▶ _Problem details_:
Pictures are not part of the answer. Return the lines from the one containing "Open the Pix panel icon" through the end of the data, both included, exactly as they appear.

** Excerpted records follows **

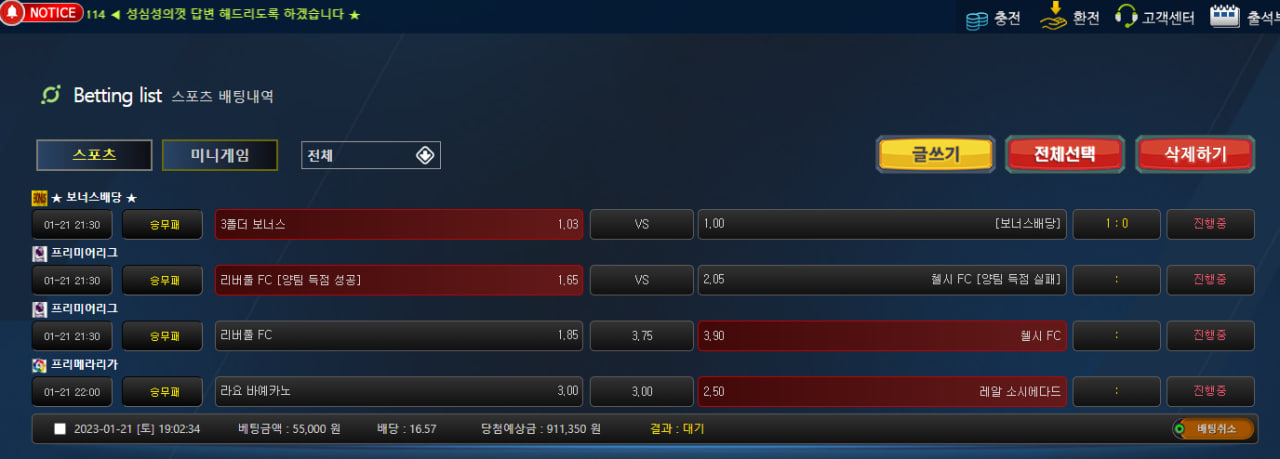The width and height of the screenshot is (1280, 459).
Task: Click the 출석부 calendar icon
Action: tap(1225, 15)
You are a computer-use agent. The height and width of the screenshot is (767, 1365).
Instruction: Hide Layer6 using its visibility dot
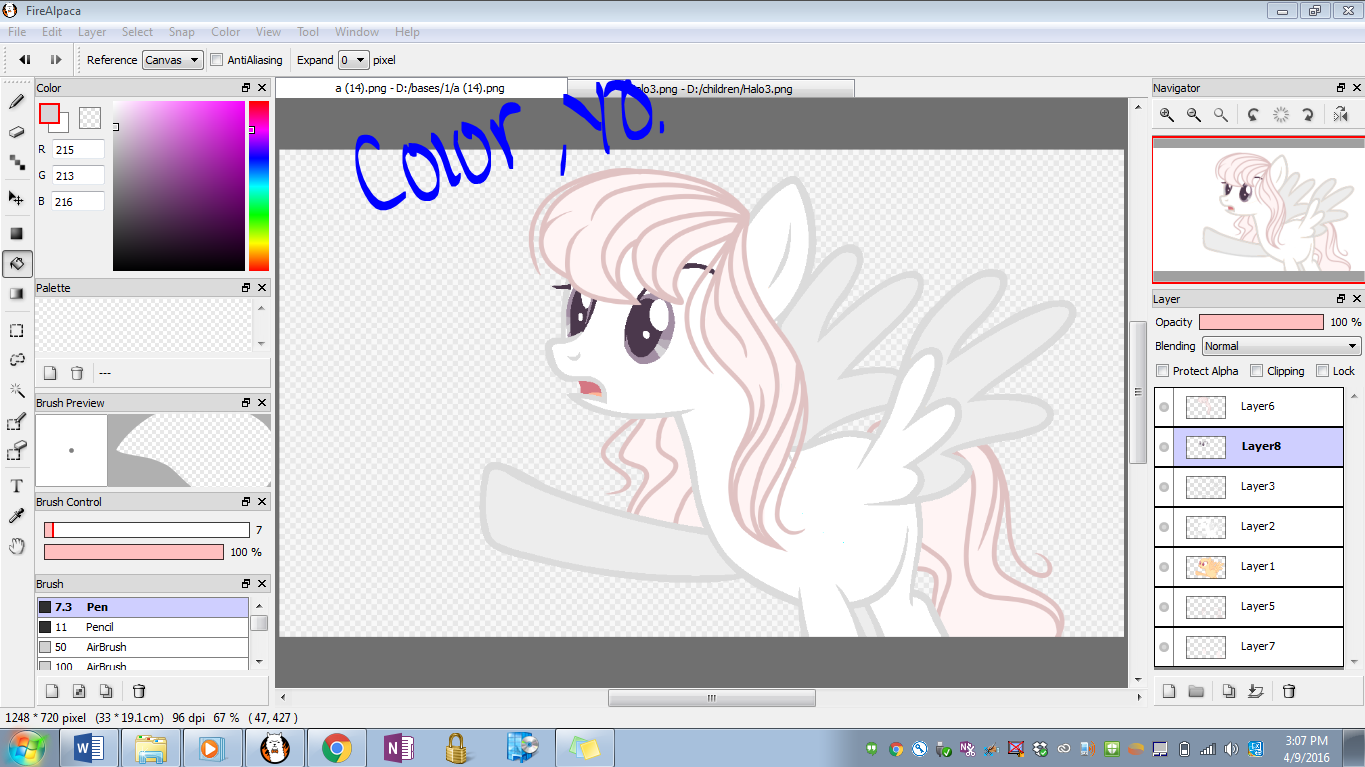tap(1164, 407)
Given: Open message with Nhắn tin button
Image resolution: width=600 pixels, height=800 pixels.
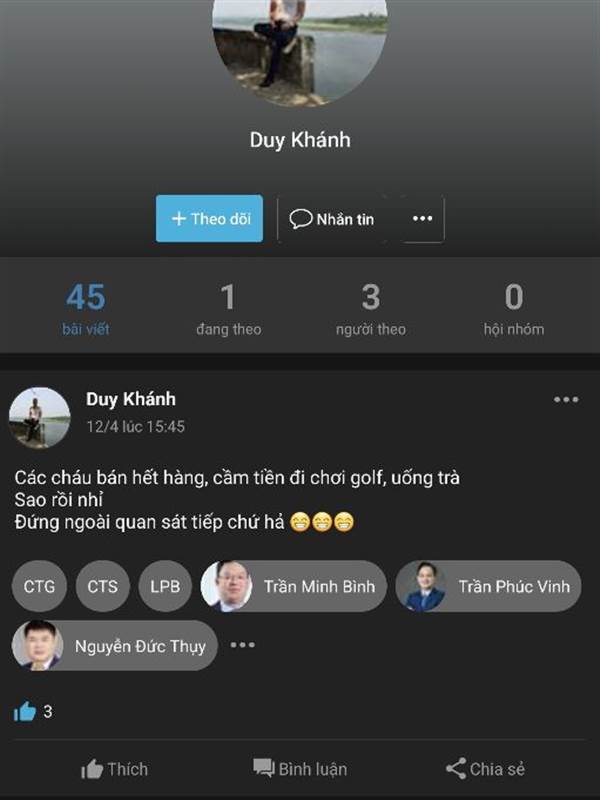Looking at the screenshot, I should (332, 219).
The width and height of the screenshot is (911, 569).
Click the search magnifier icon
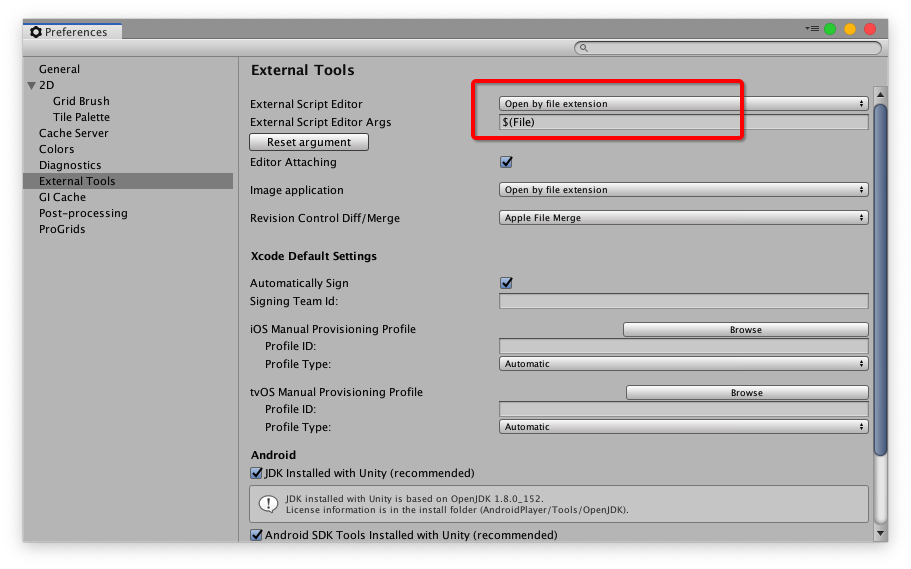click(x=585, y=48)
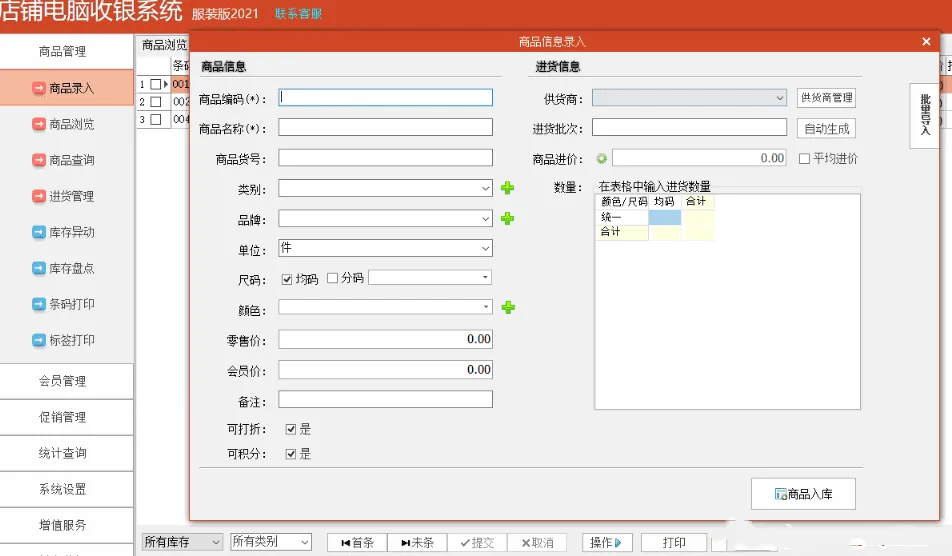Open 条码打印 in the left sidebar
This screenshot has width=952, height=556.
point(67,304)
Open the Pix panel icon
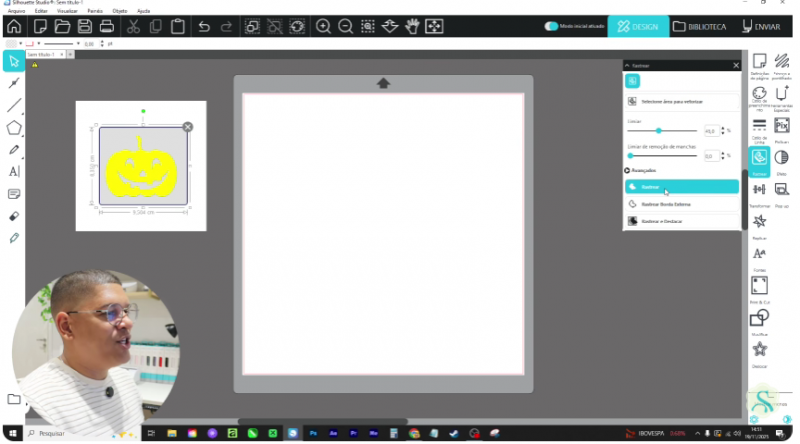The image size is (800, 444). click(x=782, y=125)
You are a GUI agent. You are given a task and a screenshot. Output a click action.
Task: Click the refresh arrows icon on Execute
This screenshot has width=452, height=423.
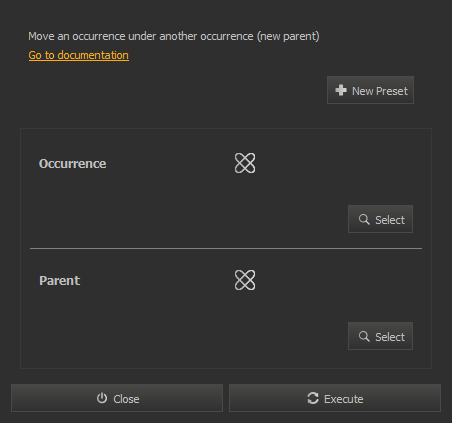click(313, 398)
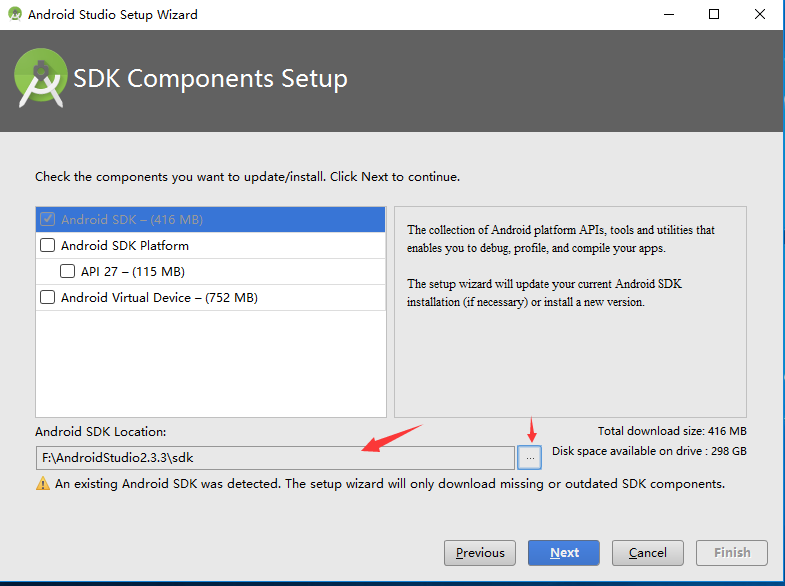Click the small Android Studio title bar icon
Screen dimensions: 785x586
click(15, 14)
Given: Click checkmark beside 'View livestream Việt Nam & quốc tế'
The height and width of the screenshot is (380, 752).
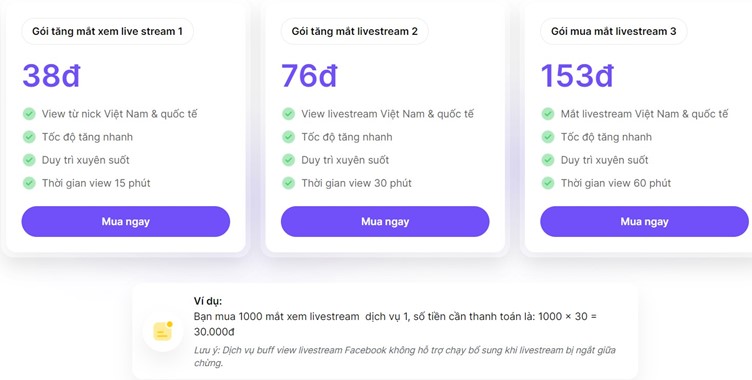Looking at the screenshot, I should pyautogui.click(x=288, y=114).
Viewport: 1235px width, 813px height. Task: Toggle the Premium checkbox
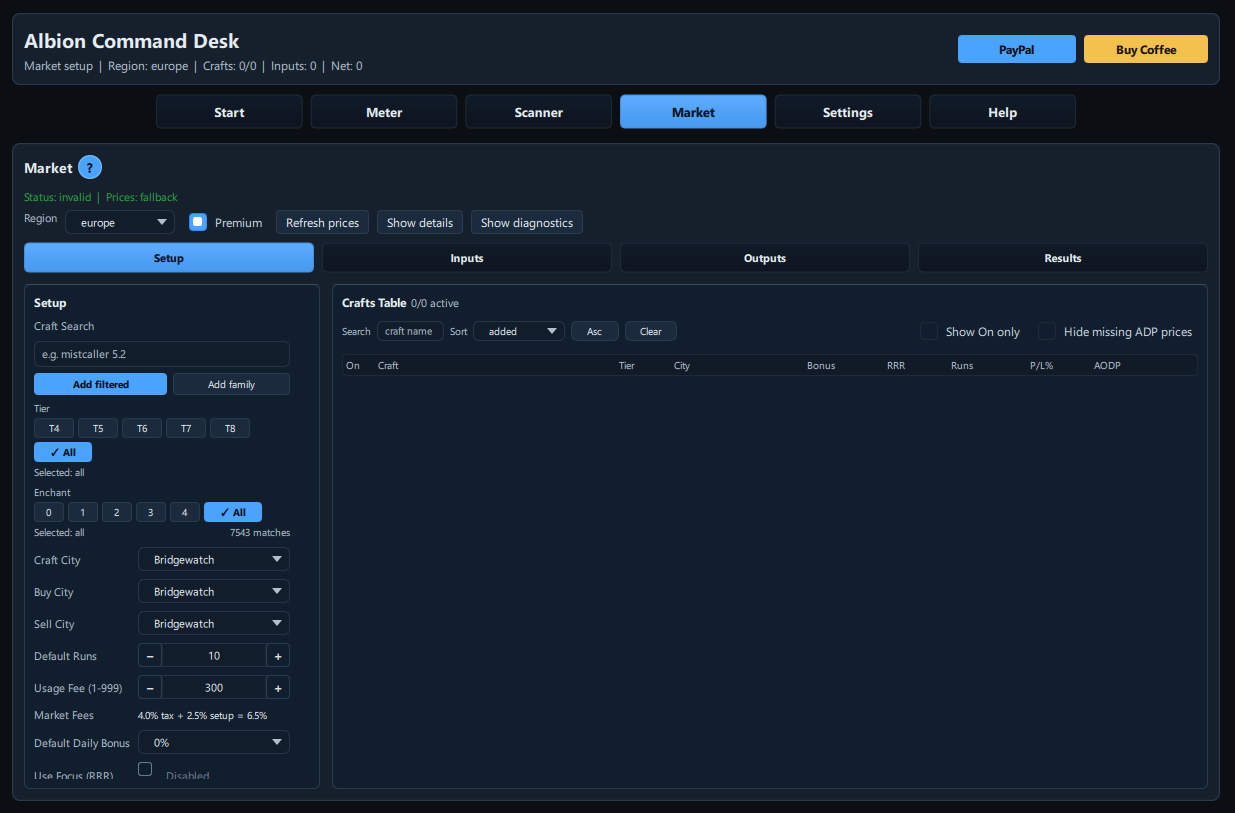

** End of Excerpted records **

▶ _Answer to the exercise_:
Open the Pix panel icon
The image size is (800, 444). click(x=782, y=125)
You are a GUI agent. You are given a task and a screenshot. Output a click action.
Task: Click the refresh arrows icon on Execute
This screenshot has width=452, height=423.
click(313, 398)
Click the small Android Studio title bar icon
Screen dimensions: 785x586
click(15, 14)
Given: Click checkmark beside 'View livestream Việt Nam & quốc tế'
The height and width of the screenshot is (380, 752).
Looking at the screenshot, I should pyautogui.click(x=288, y=114).
Viewport: 1235px width, 813px height. Task: Toggle the Premium checkbox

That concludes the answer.